__The input__.

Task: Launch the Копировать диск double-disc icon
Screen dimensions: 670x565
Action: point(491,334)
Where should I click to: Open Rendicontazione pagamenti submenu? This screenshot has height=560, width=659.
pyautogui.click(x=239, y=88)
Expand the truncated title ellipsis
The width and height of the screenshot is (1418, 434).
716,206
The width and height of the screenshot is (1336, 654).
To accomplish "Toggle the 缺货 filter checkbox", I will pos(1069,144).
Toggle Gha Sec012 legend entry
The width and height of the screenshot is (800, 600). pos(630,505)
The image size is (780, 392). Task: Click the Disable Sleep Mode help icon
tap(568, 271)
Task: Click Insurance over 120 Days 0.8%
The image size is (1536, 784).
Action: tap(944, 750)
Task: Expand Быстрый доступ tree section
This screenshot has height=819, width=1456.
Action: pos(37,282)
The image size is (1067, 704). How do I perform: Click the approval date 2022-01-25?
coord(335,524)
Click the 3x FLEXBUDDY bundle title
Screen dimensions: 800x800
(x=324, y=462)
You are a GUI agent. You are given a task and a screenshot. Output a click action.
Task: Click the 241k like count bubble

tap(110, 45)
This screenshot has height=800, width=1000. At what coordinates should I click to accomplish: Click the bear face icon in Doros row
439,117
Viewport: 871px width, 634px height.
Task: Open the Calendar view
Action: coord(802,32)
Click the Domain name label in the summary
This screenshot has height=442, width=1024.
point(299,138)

__Action item__. Set down the whole listing again, exactly as it was given.

__Solution to the exercise__.
Task: Launch the Копировать диск double-disc icon
Screen dimensions: 670x565
Action: point(491,334)
Where should I click to: Open Rendicontazione pagamenti submenu? This screenshot has height=560, width=659.
pyautogui.click(x=239, y=88)
Expand the truncated title ellipsis
The width and height of the screenshot is (1418, 434).
716,206
The width and height of the screenshot is (1336, 654).
To accomplish "Toggle the 缺货 filter checkbox", I will pos(1069,144).
Toggle Gha Sec012 legend entry
The width and height of the screenshot is (800, 600). pos(630,505)
The image size is (780, 392). Task: Click the Disable Sleep Mode help icon
tap(568, 271)
Task: Click Insurance over 120 Days 0.8%
The image size is (1536, 784).
Action: tap(944, 750)
Task: Expand Быстрый доступ tree section
This screenshot has height=819, width=1456.
Action: pos(37,282)
The image size is (1067, 704). How do I perform: Click the approval date 2022-01-25?
coord(335,524)
Click the 3x FLEXBUDDY bundle title
Screen dimensions: 800x800
(x=324, y=462)
You are a GUI agent. You are given a task and a screenshot. Output a click action.
Task: Click the 241k like count bubble

tap(110, 45)
This screenshot has height=800, width=1000. At what coordinates should I click to accomplish: Click the bear face icon in Doros row
439,117
Viewport: 871px width, 634px height.
Task: Open the Calendar view
Action: coord(802,32)
Click the Domain name label in the summary
This screenshot has height=442, width=1024.
point(299,138)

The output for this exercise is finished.